Spring is a great time to declutter

Have you ever had that moment when you’re overwhelmed by the amount of stuff you have? You know it’s time to declutter, but where do you start? You have a home full of things you’ve collected over a lifetime, and it can be difficult to part with your favorite items. The reality is, though, that some of those items may not serve you well any more.

Decluttering is a great first step in downsizing, or “right-sizing,” as some prefer to call it. It’s what you’ll do when you move from your large family home into a more appropriately sized residence, such as a retirement community.

Michele Connolly, who runs a Web site that offers advice about getting organized, and other experts suggest adopting a set of rules to stick to as you go through your stuff. First and foremost, don’t tackle too much at once. Start with one room and set a time limit.

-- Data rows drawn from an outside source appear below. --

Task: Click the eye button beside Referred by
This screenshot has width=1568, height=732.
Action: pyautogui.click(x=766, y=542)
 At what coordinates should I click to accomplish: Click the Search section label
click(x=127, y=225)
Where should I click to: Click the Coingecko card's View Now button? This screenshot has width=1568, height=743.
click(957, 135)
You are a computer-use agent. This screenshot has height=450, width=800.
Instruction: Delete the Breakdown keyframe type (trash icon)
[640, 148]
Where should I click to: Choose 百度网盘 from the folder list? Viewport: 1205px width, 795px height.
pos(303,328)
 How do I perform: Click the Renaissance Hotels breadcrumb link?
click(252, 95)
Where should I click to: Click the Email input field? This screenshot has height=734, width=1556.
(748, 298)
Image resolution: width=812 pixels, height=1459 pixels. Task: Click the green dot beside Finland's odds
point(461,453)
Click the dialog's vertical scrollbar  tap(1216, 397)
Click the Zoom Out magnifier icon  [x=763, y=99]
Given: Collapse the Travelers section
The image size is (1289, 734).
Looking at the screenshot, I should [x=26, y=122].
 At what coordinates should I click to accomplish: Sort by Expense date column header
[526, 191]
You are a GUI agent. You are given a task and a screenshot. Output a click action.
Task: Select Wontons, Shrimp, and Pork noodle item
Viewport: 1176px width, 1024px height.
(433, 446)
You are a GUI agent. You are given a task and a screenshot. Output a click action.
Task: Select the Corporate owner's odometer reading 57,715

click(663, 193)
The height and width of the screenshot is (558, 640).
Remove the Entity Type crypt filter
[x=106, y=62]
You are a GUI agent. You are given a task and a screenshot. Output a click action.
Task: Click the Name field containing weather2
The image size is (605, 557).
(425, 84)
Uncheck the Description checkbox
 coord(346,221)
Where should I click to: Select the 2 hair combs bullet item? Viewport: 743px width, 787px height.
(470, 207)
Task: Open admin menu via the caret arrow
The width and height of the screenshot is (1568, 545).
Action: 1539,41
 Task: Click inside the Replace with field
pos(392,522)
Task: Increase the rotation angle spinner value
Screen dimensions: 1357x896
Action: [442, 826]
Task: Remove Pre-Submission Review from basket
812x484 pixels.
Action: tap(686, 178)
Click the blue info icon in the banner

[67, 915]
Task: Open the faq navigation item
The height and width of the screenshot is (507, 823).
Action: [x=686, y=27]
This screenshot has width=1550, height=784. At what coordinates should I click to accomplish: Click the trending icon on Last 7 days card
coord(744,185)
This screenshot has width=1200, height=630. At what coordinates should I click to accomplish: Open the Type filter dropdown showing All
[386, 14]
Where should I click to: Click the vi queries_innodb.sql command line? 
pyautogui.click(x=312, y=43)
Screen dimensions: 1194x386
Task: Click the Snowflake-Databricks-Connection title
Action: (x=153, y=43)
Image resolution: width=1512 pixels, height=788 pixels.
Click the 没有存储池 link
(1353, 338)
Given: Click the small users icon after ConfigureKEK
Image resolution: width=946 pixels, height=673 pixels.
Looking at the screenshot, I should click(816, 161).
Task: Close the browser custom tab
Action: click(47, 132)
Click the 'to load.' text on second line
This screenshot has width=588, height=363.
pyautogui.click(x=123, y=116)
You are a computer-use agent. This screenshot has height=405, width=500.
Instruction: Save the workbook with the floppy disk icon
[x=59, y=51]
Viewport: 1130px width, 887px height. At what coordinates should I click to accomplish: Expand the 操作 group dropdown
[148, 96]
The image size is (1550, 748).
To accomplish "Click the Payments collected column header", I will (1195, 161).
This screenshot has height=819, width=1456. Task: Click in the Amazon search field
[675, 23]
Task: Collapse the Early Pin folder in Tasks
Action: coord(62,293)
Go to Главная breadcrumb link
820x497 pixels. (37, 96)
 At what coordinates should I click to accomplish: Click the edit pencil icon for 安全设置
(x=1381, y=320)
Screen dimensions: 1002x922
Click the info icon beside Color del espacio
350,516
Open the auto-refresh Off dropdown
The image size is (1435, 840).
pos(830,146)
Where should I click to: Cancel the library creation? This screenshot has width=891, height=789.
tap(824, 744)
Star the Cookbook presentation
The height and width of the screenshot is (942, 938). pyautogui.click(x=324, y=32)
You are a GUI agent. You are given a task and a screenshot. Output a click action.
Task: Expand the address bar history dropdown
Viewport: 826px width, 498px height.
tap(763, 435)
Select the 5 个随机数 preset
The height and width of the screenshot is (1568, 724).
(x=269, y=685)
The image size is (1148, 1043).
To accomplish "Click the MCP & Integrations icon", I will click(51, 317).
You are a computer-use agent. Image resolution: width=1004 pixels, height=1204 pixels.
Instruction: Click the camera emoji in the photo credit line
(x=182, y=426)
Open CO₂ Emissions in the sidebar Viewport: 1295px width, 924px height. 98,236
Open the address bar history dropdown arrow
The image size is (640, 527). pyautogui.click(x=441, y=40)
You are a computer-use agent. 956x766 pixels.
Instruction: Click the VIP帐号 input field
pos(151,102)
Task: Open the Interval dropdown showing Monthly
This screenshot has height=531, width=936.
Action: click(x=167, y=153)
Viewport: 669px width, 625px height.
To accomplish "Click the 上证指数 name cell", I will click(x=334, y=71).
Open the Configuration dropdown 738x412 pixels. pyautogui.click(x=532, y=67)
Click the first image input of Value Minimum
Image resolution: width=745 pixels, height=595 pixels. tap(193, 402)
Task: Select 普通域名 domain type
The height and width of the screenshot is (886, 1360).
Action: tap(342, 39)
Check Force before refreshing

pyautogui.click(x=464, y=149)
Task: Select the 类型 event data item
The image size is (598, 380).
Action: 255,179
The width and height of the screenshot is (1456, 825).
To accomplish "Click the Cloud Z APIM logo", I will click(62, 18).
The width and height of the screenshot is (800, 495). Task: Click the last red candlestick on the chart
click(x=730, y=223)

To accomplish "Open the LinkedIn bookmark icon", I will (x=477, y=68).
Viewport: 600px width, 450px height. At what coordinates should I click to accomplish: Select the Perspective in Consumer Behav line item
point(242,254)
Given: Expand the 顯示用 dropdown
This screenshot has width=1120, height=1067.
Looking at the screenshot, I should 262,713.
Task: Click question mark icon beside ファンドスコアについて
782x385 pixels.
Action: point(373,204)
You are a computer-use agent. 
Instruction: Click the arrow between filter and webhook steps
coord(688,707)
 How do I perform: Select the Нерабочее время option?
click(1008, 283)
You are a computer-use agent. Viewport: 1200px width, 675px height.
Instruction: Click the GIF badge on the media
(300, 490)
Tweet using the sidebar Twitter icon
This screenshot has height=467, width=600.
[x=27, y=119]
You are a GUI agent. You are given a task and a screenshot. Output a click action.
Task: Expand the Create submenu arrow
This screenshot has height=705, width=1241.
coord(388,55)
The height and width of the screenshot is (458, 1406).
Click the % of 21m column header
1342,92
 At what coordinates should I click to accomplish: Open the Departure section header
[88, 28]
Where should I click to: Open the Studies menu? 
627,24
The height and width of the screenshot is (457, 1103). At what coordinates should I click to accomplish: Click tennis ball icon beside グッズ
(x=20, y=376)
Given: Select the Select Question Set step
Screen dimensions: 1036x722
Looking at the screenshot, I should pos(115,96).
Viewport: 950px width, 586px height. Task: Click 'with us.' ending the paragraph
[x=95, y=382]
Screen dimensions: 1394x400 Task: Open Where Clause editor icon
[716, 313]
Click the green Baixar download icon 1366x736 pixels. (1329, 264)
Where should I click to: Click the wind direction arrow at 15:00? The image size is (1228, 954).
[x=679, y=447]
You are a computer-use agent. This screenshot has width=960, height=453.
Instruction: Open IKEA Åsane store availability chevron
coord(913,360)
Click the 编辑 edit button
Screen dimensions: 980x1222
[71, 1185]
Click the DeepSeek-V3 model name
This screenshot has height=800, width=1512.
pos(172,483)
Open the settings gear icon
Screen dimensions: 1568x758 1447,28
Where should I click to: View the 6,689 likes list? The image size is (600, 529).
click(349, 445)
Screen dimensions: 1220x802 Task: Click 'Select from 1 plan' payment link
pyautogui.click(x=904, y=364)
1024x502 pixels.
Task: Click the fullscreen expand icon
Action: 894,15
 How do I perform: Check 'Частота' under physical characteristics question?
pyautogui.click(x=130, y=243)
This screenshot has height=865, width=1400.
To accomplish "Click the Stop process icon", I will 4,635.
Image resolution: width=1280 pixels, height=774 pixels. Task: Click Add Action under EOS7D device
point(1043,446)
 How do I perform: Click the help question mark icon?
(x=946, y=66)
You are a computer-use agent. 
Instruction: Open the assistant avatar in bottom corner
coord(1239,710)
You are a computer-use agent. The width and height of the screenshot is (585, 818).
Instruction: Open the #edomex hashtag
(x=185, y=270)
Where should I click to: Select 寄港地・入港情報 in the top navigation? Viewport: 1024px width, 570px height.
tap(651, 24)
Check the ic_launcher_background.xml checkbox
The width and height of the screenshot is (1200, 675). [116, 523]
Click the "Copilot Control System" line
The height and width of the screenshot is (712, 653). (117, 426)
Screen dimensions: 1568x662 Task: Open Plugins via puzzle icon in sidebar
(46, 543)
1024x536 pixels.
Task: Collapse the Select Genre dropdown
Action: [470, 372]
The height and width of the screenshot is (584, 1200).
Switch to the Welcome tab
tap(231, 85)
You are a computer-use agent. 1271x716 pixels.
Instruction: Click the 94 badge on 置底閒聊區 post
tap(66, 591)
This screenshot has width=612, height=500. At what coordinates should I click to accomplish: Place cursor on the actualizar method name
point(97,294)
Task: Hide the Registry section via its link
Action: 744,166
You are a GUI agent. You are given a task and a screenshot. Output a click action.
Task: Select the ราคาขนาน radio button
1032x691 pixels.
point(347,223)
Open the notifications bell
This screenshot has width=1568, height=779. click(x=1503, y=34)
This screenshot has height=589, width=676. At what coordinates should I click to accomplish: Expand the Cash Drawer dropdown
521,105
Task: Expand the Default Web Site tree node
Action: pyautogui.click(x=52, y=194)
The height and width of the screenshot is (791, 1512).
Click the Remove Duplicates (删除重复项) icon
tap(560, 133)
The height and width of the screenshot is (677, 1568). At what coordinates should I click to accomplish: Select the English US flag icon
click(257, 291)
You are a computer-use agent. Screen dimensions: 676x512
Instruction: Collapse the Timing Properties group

Here are some of the criteria from which to craft your own plan. If you have trouble deciding whether to keep or get rid of an object, ask yourself:

  • Do I love it?
  • Is it useful or beautiful?
  • Did I choose to bring it into my life?
  • Would it be hard to replace if I needed it again?
  • Do I need to save it for tax or legal reasons?
  • If there were no guilt associated with getting rid of this item, would I still keep it?
  • Have I used it in the past year? The past 5 years?
  • Does it fit with my vision for the life that I want to lead?
  • Do I have more of this kind of thing? How many do I need?

The most difficult decisions center around family heirlooms and other items that have sentimental value. Say you have a huge mahogany secretary in your living room that’s taking up lots of space. You kept it because your dad used it to pay bills, but it really doesn’t fit your décor. Ask yourself whether you really have room for that item in your home and your life. Would you be just as happy by taking a photo of that secretary to preserve the memory and offering it for sale on eBay?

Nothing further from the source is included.